How we cite our quotes: (Chapter.Paragraph)
Quote #1
She had become an enemy, a threat; he could kill her if he had to, kill her without emotion because it was the practical thing to do.
"Say something!" she whispered. Her body went into a brief spasm, her breasts pressing against the dark silk of her dress, rising and falling with the agitated movement. (6.113)
Marie has just tried to escape from Bourne. He decides that killing her would be no big deal…and immediately afterwards, we find out how scared she is when Bourne talks about her breasts. Bourne's kidnapping of Marie, and the violence that soon happens to her, is sexualized. It's almost as if the brutal kidnapping is the beginning of the courtship for Bourne and Marie.
Quote #2
What he saw inside filled him with revulsion and fury. Marie St. Jacques' clothes were torn away, shredded into strips. Hands were poised like claws on her half-naked body, kneading her breasts, separating her legs. The executioner's organ protruded from the cloth of his trousers; he was inflicting the final indignity before he carried out the sentence of death. (9.14)
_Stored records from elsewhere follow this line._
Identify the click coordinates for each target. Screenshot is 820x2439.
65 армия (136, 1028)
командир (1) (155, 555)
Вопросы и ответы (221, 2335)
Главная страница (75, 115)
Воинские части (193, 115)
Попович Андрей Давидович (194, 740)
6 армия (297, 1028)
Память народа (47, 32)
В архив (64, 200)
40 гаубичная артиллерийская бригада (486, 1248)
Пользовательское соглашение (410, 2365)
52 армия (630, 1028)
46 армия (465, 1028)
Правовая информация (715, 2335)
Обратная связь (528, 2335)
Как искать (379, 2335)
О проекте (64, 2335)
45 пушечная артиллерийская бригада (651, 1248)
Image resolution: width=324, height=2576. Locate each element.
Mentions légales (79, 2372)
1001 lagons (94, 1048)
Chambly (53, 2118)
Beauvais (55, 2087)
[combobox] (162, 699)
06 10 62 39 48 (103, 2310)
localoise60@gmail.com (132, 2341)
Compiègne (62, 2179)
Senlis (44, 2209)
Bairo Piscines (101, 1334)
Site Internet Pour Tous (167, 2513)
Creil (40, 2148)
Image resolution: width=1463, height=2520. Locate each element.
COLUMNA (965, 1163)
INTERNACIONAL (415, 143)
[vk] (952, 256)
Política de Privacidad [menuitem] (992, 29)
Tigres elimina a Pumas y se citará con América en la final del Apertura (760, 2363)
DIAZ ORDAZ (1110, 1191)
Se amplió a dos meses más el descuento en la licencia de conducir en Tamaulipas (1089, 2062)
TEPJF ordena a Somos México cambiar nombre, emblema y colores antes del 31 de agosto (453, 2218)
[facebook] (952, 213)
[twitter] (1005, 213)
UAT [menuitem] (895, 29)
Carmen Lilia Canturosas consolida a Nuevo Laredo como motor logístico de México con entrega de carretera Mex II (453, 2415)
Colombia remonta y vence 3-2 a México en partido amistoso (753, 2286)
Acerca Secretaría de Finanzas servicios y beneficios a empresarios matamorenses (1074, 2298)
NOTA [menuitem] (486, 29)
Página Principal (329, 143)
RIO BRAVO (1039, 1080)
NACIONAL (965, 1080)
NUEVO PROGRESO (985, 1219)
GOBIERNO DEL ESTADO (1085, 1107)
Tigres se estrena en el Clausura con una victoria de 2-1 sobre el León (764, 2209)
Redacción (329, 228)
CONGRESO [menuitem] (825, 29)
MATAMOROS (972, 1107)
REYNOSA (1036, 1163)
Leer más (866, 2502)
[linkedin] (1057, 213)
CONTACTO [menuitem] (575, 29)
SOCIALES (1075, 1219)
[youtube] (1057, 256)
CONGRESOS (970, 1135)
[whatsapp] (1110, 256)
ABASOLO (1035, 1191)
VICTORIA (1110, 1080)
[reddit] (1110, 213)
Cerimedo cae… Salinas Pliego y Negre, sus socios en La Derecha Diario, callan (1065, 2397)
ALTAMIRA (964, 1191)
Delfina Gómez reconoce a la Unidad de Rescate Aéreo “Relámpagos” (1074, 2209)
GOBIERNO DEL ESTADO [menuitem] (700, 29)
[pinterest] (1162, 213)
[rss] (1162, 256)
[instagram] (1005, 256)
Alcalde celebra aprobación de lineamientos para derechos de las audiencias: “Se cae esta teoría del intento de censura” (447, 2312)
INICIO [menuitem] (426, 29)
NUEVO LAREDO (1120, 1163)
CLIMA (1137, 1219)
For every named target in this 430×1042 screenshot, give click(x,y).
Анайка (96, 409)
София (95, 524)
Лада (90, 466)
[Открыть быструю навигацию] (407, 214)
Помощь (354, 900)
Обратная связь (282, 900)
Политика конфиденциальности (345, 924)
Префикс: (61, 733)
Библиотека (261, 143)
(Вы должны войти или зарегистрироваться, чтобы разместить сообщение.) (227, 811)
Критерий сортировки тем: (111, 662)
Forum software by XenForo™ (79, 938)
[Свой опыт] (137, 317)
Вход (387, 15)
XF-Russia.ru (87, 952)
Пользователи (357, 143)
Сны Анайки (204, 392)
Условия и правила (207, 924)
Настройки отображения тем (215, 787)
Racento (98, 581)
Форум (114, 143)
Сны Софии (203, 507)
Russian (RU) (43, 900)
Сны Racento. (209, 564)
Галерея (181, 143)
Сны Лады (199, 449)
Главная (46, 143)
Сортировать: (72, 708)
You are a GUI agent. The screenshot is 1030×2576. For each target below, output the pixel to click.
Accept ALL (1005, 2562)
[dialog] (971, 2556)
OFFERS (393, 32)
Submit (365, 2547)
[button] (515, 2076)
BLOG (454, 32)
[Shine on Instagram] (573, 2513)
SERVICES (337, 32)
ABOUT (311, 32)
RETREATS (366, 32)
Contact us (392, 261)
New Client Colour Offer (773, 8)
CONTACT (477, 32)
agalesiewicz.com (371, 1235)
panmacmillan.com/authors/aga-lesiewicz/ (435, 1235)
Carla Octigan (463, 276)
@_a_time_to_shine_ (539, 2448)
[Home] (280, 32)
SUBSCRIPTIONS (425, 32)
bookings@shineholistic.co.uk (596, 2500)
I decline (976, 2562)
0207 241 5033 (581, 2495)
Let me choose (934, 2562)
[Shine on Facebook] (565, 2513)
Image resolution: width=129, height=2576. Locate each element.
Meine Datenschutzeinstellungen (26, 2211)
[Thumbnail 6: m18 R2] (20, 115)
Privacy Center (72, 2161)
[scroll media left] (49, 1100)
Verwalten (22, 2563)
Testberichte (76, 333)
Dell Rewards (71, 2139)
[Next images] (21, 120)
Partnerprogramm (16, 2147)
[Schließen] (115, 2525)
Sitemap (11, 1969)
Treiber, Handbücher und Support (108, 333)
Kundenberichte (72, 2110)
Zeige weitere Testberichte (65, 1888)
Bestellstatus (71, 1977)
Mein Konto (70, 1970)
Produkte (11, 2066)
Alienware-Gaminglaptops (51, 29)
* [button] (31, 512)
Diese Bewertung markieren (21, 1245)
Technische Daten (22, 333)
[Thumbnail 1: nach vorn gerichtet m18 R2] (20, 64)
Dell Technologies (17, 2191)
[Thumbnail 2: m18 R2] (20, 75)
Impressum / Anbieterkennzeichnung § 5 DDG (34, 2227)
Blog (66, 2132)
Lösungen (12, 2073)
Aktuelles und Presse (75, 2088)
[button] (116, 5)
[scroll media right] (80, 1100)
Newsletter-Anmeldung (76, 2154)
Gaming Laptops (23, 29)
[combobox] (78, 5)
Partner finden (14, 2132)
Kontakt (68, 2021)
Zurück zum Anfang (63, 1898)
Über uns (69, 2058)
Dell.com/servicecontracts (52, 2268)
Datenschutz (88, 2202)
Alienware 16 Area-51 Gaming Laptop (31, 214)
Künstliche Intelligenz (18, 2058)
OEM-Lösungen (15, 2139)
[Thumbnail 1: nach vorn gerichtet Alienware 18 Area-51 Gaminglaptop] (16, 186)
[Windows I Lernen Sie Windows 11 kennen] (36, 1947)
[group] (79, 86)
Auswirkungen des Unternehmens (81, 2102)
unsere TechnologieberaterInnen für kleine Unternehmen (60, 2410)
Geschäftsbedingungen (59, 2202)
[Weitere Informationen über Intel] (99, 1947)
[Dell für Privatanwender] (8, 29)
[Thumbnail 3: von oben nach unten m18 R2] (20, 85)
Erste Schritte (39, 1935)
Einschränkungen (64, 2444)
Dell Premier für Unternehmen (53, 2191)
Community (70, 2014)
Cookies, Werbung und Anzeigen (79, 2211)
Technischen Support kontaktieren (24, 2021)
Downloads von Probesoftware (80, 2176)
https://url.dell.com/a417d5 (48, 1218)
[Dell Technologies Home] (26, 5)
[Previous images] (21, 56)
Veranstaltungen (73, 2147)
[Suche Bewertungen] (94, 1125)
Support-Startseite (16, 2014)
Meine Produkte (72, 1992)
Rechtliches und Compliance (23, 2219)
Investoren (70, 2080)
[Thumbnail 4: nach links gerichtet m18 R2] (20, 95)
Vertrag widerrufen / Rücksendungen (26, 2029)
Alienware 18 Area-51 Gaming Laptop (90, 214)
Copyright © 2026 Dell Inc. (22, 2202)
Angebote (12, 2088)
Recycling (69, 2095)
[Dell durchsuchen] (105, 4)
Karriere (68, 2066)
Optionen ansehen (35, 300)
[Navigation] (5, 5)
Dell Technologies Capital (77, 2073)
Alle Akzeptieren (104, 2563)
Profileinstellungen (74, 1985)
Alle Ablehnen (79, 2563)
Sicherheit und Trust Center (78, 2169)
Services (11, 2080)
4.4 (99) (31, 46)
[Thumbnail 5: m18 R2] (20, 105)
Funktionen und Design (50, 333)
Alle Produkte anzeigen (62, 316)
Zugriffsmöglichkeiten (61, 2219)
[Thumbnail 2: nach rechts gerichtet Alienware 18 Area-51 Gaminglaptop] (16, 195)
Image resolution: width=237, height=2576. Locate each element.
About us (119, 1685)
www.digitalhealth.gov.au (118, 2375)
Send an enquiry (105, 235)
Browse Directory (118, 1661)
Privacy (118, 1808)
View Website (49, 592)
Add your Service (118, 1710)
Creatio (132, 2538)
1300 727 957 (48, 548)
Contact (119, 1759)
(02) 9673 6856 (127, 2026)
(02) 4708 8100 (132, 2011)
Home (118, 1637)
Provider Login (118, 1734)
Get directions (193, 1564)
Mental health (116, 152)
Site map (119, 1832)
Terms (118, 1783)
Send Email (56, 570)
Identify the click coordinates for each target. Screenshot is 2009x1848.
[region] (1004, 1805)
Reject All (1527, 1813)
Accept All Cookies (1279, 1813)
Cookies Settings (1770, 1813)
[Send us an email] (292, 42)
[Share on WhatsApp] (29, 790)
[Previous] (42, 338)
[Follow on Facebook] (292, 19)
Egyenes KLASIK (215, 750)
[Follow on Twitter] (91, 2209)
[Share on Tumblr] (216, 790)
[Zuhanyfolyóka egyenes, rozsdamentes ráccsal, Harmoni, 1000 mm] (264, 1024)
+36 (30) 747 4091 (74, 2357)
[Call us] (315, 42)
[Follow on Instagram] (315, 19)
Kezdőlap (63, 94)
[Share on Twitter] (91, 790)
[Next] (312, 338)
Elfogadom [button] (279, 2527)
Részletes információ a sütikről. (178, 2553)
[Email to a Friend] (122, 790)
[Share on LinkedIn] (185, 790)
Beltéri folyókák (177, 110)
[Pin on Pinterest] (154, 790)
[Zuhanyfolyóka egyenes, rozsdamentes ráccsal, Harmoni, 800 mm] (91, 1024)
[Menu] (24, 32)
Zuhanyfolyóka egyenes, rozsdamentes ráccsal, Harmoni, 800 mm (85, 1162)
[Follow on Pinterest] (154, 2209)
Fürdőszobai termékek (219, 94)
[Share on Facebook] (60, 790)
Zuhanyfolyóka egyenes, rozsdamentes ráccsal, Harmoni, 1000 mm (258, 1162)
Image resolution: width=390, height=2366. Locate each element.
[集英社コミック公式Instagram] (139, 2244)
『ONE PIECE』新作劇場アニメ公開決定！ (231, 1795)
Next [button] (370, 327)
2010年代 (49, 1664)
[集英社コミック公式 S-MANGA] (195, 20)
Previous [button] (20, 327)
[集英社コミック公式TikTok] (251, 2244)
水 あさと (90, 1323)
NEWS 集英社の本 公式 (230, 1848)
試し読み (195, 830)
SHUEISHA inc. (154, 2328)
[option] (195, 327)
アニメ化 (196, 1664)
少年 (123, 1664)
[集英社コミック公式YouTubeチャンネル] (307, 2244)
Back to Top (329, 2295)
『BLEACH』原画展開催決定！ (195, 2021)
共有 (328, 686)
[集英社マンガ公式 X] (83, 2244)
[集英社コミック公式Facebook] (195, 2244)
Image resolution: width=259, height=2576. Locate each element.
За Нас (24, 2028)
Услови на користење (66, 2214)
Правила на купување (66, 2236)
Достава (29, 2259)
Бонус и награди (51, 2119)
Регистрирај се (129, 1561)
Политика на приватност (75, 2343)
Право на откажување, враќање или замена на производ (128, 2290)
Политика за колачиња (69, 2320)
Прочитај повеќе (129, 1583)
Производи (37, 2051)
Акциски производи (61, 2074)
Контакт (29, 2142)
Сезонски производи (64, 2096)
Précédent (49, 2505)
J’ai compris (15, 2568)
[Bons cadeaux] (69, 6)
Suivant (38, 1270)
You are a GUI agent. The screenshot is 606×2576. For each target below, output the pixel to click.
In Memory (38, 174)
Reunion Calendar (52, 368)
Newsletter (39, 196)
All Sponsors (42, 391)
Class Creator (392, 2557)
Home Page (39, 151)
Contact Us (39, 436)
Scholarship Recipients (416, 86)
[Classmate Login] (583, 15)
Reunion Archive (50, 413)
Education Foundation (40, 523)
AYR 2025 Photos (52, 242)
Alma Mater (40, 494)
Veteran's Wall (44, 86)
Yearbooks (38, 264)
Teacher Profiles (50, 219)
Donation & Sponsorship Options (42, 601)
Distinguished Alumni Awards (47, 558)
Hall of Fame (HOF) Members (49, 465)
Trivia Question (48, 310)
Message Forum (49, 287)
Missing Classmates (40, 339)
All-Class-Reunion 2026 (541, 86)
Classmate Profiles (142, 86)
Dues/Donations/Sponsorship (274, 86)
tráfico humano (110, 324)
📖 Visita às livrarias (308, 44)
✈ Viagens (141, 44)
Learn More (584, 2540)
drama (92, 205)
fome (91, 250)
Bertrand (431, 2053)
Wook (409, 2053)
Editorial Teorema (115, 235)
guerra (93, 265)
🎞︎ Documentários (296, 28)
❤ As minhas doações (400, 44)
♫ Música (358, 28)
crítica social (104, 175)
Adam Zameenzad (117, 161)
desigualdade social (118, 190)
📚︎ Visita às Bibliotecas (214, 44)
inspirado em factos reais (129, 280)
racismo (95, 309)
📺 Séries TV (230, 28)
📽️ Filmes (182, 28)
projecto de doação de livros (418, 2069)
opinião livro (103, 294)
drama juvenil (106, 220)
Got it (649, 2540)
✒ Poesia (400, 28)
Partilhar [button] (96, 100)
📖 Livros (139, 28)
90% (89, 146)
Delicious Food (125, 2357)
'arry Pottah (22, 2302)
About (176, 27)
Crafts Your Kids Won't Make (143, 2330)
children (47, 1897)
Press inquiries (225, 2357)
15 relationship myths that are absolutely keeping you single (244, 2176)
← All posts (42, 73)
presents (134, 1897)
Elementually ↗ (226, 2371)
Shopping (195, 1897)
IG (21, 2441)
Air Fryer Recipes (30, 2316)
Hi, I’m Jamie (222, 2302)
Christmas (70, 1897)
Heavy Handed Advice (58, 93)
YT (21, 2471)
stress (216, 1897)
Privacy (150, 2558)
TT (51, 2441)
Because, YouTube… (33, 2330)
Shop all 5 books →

The rape here is presented as a horror, but at the same time, it seems like a continuation of her sexualized kidnapping. Bourne repudiates that violence by expressing shock at the rape and by rescuing Marie. Do you think the novel thinks that this kind of violence is sexy, or doesn't it?
Quote #3
"Why didn't you go to the police?"
"I almost did, and I'm not sure I can tell you why I didn't. Maybe it was the rape, I don't know. I'm being honest with you. I've always been told it's the most horrible experience a woman can go through. I believe it now. And I heard the anger—the disgust—in your own voice when you shouted at him. I'll never forget that moment as long as I live, as much as I may want to." (9.70)
Marie's rape is central to her decision to help Bourne and then to fall in love with him. The rape is in some sense a plot solution: the novel needs to turn Marie from someone Bourne has abused into his friend and lover, and the quickest way to do that is through trauma. For Webb (Bourne), a man, the transformative trauma was having his wife and child killed. For Marie, a woman, the transformative trauma is rape. It's these characters' experiences of trauma that bring them together and make them different from other people.